● **The task**
Please copy the lines below exactly, from the first one through the line showing "You are a computer-use agent. 1335x579".

● **Data entries**
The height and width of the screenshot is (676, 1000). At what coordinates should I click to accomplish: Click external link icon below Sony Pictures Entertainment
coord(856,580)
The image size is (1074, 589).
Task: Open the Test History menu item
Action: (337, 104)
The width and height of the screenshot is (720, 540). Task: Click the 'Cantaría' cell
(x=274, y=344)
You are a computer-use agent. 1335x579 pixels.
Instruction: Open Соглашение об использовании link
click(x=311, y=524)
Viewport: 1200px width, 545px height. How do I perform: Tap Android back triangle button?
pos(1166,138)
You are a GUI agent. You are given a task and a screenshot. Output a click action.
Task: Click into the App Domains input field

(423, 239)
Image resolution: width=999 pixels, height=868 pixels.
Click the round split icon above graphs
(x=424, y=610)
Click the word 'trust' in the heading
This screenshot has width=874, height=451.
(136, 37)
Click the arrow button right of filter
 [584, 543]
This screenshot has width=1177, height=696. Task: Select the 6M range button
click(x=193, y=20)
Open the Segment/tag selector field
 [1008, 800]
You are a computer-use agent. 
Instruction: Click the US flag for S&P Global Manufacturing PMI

● **Task result**
The height and width of the screenshot is (676, 1000). At what coordinates should I click to accomplish: Click external link icon below Sony Pictures Entertainment
coord(856,580)
The image size is (1074, 589).
Task: Open the Test History menu item
Action: (337, 104)
The width and height of the screenshot is (720, 540). Task: Click the 'Cantaría' cell
(x=274, y=344)
You are a computer-use agent. 1335x579 pixels.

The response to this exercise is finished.